I keep seeing ads about how to beef up my credit score. I know how to beef it up: add more beef.
Archive for December, 2010
Things learned at my grandsons’ house: Don’t poke strange bugs. They probably won’t bite you but they’ll scare you half to death. Write that down.
We’ll be spending New Year’s Eve with an elite and sophisticated crowd, at a small dinner party. Discussing matters of Worldly import, no doubt. Me, as usual—I’ll be trying so hard not to say the wrong thing, that I’ll probably say the wrong thing. But I might say one or two right things, too. So that might help.
Since no one’s drinking, both the cider and conversation should be sparkling. Since no one’s drinking, we’ll have to come up with some things to laugh at that are actually funny. Then again, you’d be surprised how much easier that is when you’re still on Planet Earth.
The evening will be long if we don’t arrange something amusing to do. Even if you’re elite and sophisticated, you can’t just eat and chat forever, can you? Last year I brought Trivial Pursuit, but got all the answers wrong, even though I’d taken out all the cards that had questions on them I didn’t know. I’ll leave that home.
Instead, I’ve been putting together a box of surefire crowd-pleasers, guaranteed to fill the evening with laughter and mirth. Let’s see, okay…so far I’ve got this travel-size Monopoly game, an ocarina, Mr. Potato Head, and a bunch of those metal-ring puzzles where things are all hooked up like coat hangers. Batting clean up up is an old set of lawn darts that’s mostly complete.
We’re all set.
I’m glad the Jeopardy College championship ended this week, and we’re back to normal. Now I can watch regular people who are smarter than me, instead of College people who are smarter than me.

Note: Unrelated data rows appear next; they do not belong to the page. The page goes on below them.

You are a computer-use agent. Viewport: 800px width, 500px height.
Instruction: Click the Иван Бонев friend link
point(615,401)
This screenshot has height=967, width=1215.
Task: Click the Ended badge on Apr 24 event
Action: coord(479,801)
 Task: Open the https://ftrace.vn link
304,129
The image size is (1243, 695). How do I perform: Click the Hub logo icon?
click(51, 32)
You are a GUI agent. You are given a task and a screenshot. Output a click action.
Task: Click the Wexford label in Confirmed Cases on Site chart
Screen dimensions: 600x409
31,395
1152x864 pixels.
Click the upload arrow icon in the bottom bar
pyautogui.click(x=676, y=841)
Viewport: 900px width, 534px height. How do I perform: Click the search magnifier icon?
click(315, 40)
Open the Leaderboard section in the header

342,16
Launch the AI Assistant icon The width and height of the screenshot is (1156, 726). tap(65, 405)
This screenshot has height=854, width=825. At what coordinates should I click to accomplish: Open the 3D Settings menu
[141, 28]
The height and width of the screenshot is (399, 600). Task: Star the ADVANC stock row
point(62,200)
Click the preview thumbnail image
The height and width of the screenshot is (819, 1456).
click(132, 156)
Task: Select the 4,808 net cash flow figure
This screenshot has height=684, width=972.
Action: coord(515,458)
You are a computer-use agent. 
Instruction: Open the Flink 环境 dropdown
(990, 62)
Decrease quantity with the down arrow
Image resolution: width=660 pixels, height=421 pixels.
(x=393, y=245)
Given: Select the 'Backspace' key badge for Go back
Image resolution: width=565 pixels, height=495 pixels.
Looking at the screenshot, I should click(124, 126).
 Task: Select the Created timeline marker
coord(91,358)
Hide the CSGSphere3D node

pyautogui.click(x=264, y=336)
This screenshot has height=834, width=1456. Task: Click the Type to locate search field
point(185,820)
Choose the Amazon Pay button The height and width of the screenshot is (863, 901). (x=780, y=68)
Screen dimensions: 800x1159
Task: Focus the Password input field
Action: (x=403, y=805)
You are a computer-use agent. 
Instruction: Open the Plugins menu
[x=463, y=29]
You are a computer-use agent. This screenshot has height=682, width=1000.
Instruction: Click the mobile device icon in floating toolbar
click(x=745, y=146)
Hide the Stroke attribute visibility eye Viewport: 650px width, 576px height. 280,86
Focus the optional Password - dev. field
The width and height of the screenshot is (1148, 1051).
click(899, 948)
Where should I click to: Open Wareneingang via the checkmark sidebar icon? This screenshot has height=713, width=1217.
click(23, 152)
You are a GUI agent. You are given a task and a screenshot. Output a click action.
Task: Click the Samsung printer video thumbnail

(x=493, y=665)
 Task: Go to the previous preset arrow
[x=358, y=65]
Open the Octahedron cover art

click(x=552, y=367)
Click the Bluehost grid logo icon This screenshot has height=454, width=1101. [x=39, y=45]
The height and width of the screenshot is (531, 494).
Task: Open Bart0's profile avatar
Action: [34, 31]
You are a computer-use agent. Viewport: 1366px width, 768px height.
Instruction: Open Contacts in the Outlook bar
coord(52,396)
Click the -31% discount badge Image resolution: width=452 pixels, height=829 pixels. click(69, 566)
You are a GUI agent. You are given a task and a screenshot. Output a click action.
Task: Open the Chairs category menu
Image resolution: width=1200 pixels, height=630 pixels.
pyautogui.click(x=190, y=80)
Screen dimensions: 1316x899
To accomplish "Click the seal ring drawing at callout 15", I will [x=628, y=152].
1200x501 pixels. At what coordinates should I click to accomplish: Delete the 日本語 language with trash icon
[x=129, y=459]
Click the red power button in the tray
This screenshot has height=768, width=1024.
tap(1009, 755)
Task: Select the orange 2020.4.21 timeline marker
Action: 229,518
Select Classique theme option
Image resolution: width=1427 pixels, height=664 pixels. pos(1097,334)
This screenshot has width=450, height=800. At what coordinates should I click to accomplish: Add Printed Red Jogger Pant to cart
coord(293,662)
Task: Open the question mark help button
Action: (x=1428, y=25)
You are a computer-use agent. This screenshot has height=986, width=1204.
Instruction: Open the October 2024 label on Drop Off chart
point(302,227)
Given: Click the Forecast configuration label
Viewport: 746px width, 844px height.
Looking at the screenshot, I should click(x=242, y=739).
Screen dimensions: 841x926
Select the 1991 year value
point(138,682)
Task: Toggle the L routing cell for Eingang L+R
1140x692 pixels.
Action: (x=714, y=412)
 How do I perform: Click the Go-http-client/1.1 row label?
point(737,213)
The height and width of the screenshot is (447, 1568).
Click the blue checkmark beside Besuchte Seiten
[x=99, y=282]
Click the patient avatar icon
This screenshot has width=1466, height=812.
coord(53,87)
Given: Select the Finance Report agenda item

I never watch the Teen Tournament. I’m not that stupid.
Unemployment figures are out again, but I don’t read them. It doesn’t matter what the unemployment rate is. If you’re unemployed, it’s 100%.
My life-long friend, Steve Jones, owns the Radiator Doctor, down on Park. He’s remained profitable, even in these hard times, because he’s knowledgeable, personable, and honest. It’s a good recipe for success.
So he goes down to Vegas for a little vacation, and stays in a big Strip hotel. And just for a hoot, he decides to register as Dr. Steven Jones. Then he goes off to see a show, try the tables, whatever.
Pretty soon he’s bushed, been a long day, and he goes up to his room for a little shut eye. About an hour later…BANG!…BANG!…BANG!… there’s a security guy at his door.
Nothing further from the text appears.